Kristyn Scorsone, a doctoral student in American studies at Rutgers Newark and volunteer director of the Queer Newark Oral History Project, left after recording a podcast episode with Noelle Lorraine Williams.

And the new generation of queer youth wants to know their history. Taylor is one of many interviewees whose stories have been archived for eternity by the Queer Newark Oral History Project. There has always been a strong LGBTQ and ballroom community in Newark, he says, but these stories and memorabilia remain in the closed circles of the community.

“You had to tell people that the story was important enough to record so they could bring out their photos,” he says. “Because otherwise, why would anyone come here? Why would anyone want that picture? Why would anyone care?”

That’s part of the beauty of the project, in Scorsone’s eyes: People are the source of this rich, ongoing archive. “The members of the community are the experts,” they say. “We tend to give expertise only to people with PhDs, to people with elite power. But the people here have expertise, and they’ve taken it from their hearts and minds and given it to us as a gift.”

This gift has taken many forms: the Queer Newark podcast, a walking tour of Newark’s historic LGBTQ sites, a new book called Queer Newark: Stories of Resistance, Love and Communityan accompanying online exhibition on OutHistory.org and events such as the story slam In Our Words… stories from the battlefield of love – the good, the bad and the revolutionary.

Scorsone hopes the project continues to grow and evolve, giving queer people access to a history that is so often denied to them.

For Taylor, the audio recordings themselves are crucial. Part of that is accessibility: in some areas, reading them can be difficult or even dangerous.

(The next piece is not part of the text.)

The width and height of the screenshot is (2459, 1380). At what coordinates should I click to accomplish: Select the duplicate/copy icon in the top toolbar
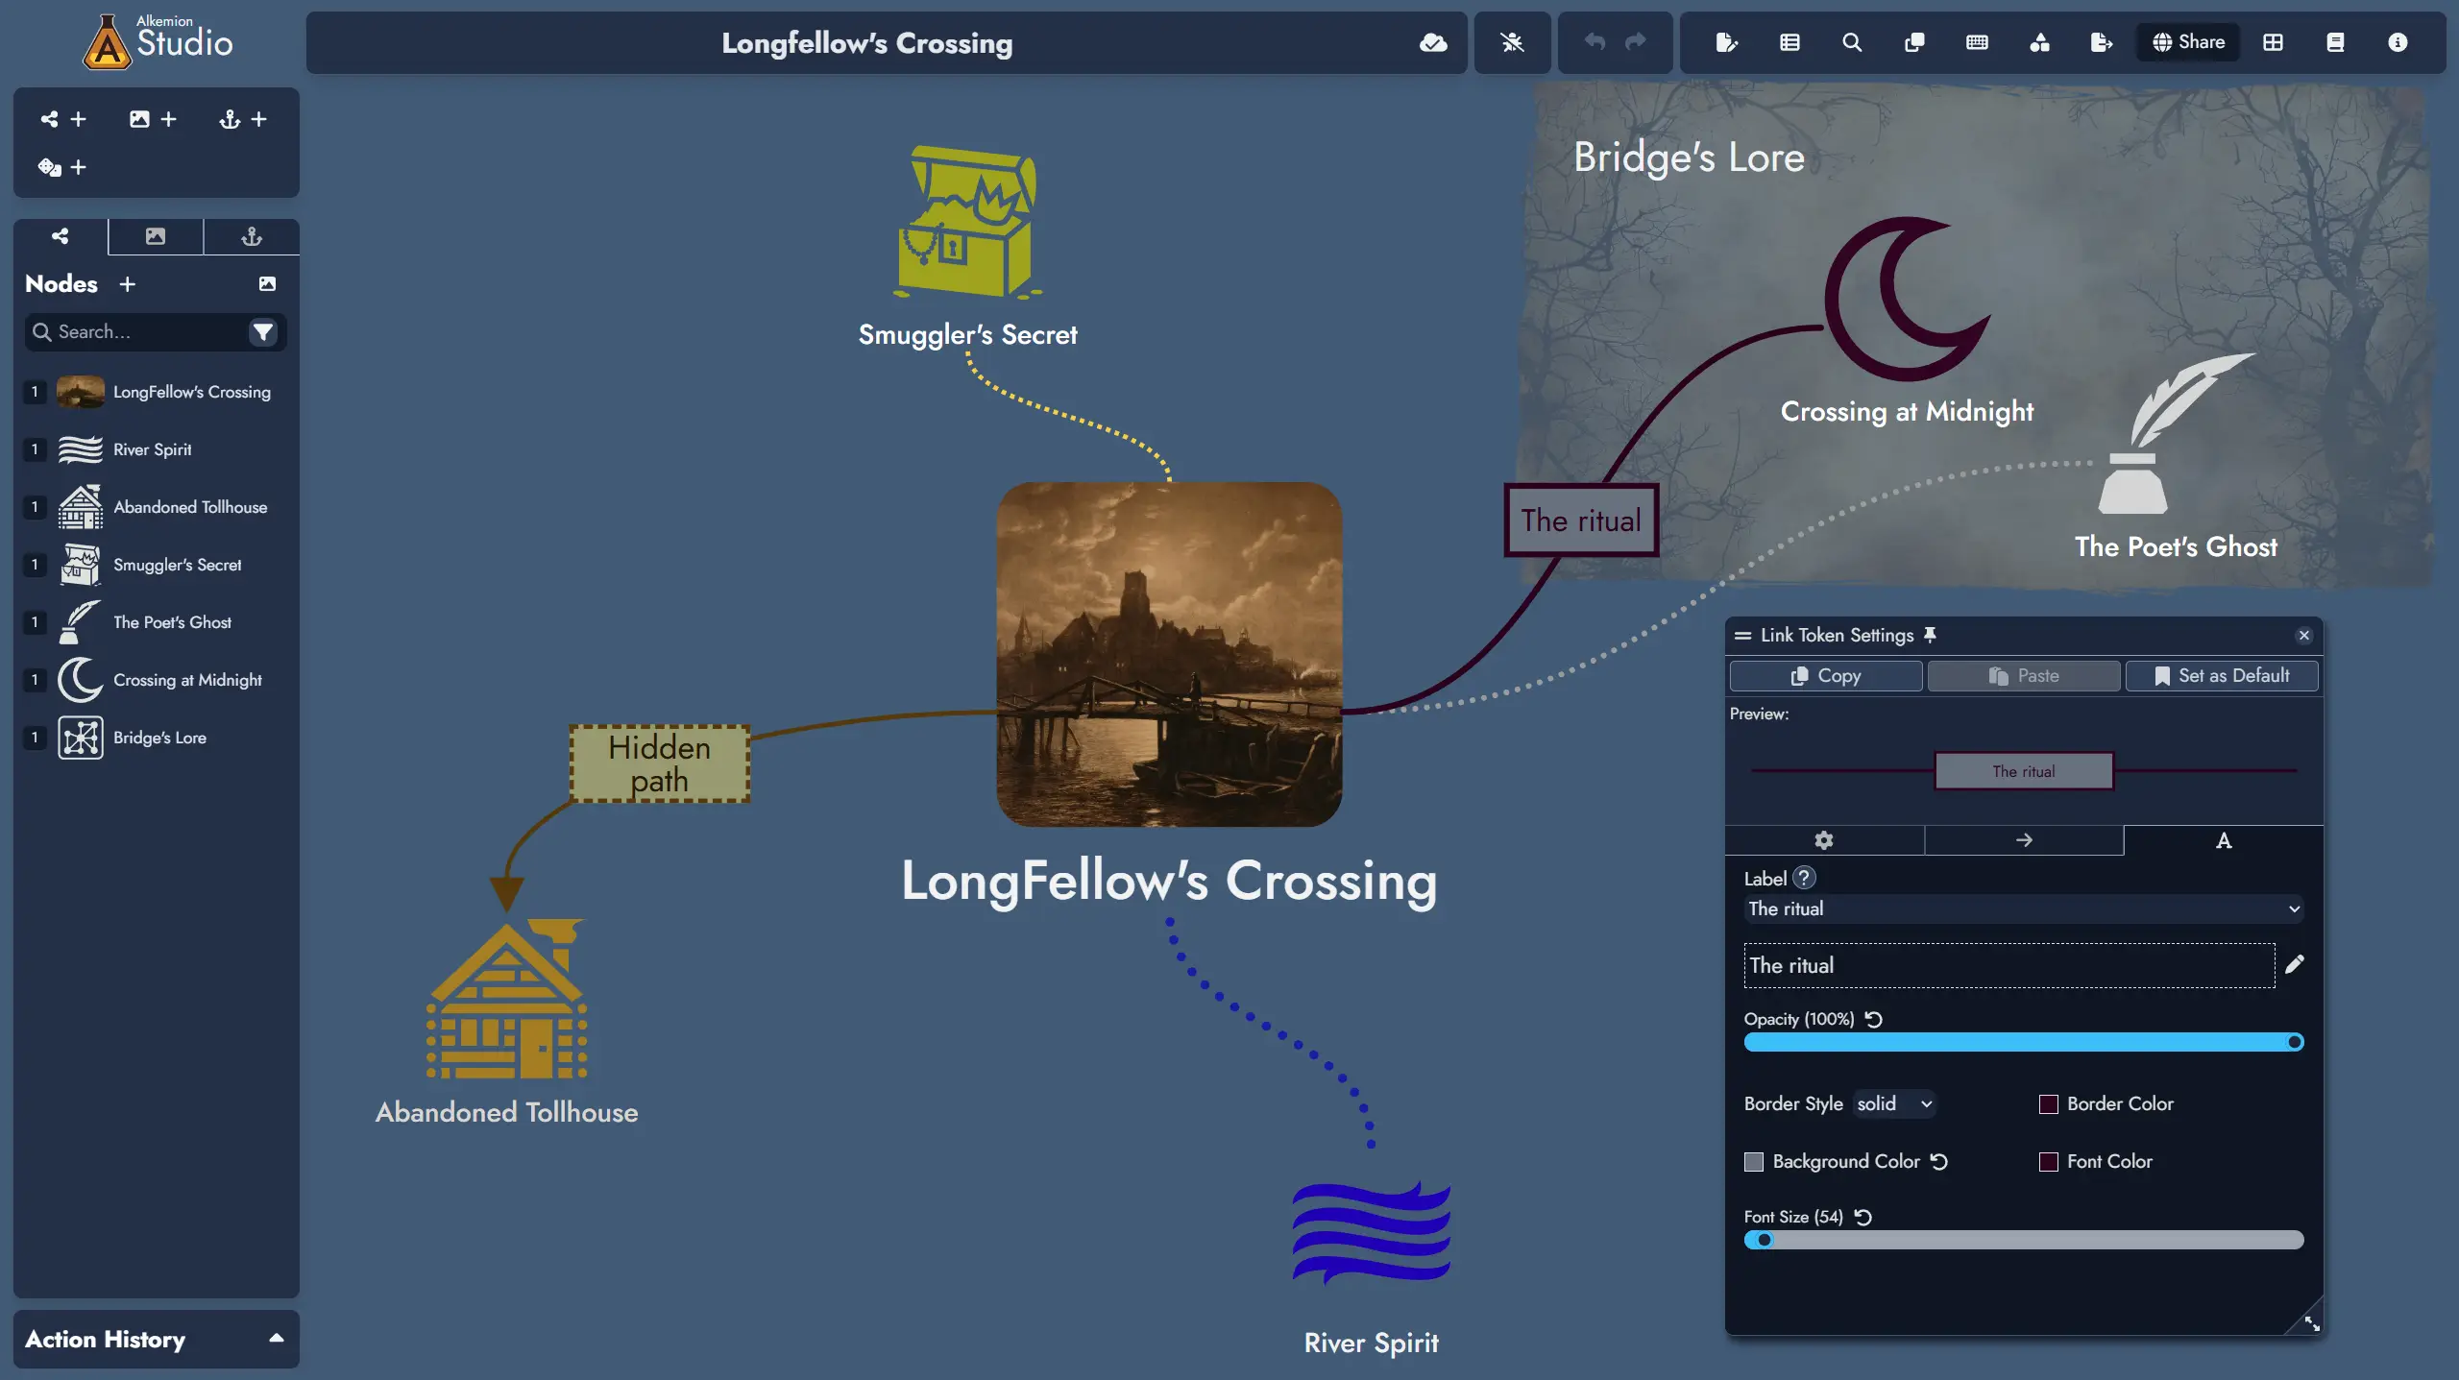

Another aspect is the unique queer experience of feeling uncomfortable in potentially hostile environments and then hearing the voice of another queer person and feeling less alone. The recordings offer this experience in a digital format. They are an affirmation of an ongoing queer legacy, told in the community’s own voice.

“When we talk about Black Lives Matter, when we talk about Black trans lives mattering, when we talk about our place in queer history,” Taylor said, “you know… it’s up to us to put it into words.”